Sir, I implore you (Mr. Emerson), give me the aid of your philosophical analysis, to impress the conviction upon the public mind of your nation that the Revolution, to which CONCORD was the preface, is full of a higher destiny—of a destiny broad as the world, broad as humanity itself. Let me entreat you to apply the analytic powers of your penetrating intellect, to disclose the character of the American Revolution, as you disclose the character of self-reliance, of spiritual laws, of intellect, of nature, or of politics. Lend the authority of your judgment to the truth, that the destiny of American revolution is not yet fulfilled; that the task is not yet completed; that to stop half way, is worse than would have been not to stir: repeat those words of deep meaning which once you wrote about the monsters that looked backward, and about the walking with reverted eye, while the voice of the Almighty says, “up and onward for ever more,” while moreover the instinct of your people, which never fails to be right, answered the call of destiny by taking for its motto the word ahead.
Indeed, gentlemen, the monuments you raised to the heroic martyrs who fertilized with their hearts’ blood the soil of liberty—these monuments are a fair tribute of well-deserved gratitude, gratifying to the spirits who are hovering around us and honourable to you.

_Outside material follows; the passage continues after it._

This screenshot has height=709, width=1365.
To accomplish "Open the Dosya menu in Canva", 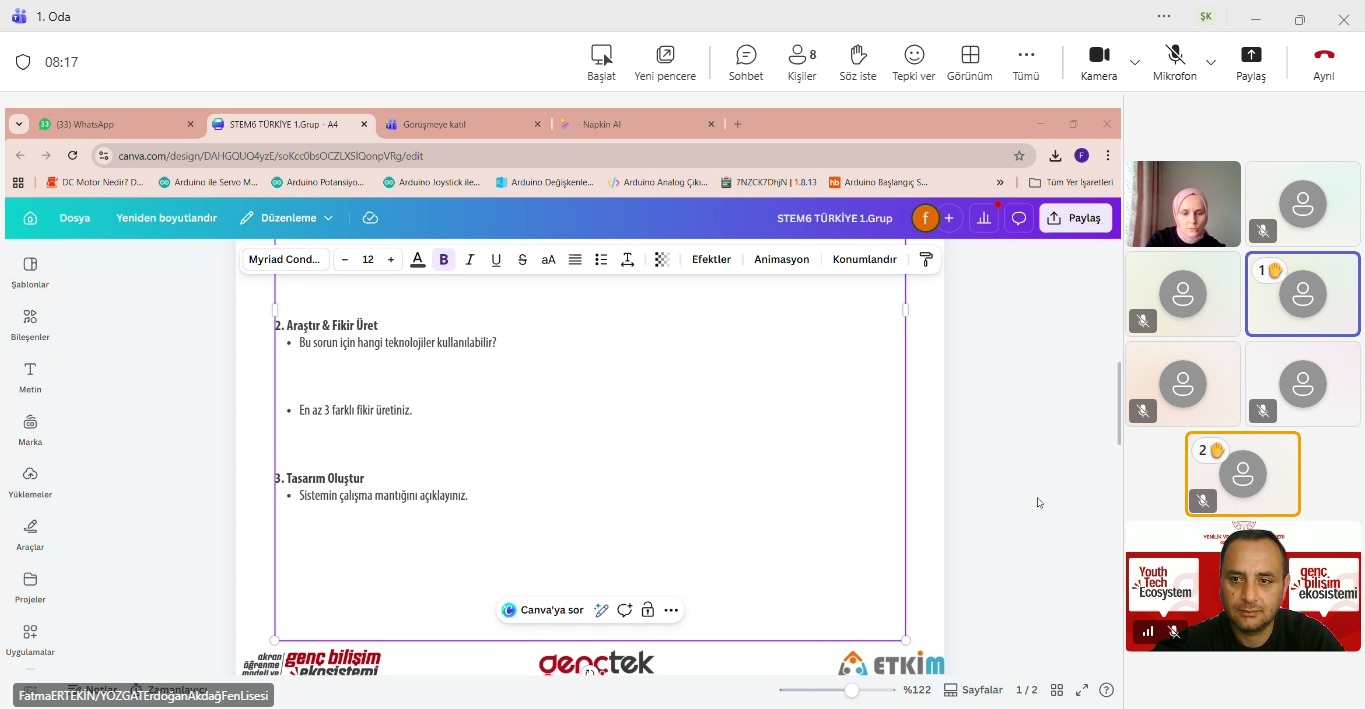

Woe to the people which neglect to honour its great and good men; but believe me, gentlemen, those blessed spirits would look down with saddened brows to this free and happy land, if ever they were doomed to see that the happy inheritors of their martyrdom imagined that the destiny to which that martyr blood was consecrated, is accomplished, and its price fully paid in the already achieved results, because the living generation dwells comfortably and makes TWO DOLLARS out of one.

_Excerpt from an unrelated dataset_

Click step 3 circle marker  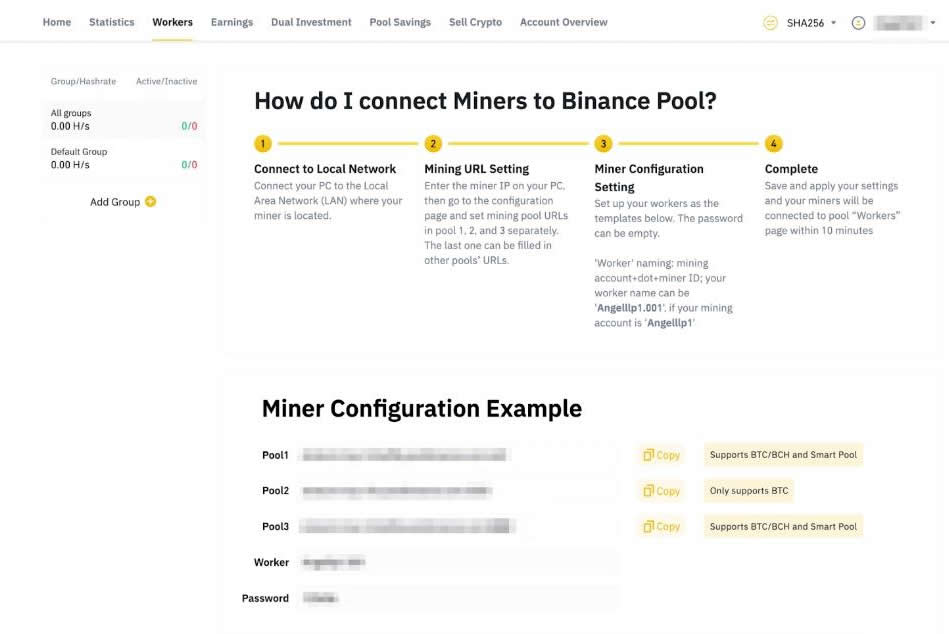pos(603,144)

No, gentlemen, the stars in the sky have a higher aim than merely to illumine the night-path of some lonely wanderer. The course your nation is called to run, is not yet half performed. Mind the fable of Atalanta: it was a golden apple thrown into her way which made her fall short in her race.
Two things I have met here in these free and mighty United States, which I am at a loss how to make concord. The two things I cannot harmonize are:—First, that all your historians, all your statesmen, all your distinguished orators, who wrote or spoke, characterize it as AN ERA in mankind’s history, destined to change the condition of the world, upon which it will rain an everflowing influence. And secondly, in contradiction to this universally adopted creed, I have met in many quarters a propensity to believe that it is conservative wisdom not to take any active part in the regulation of the outward world.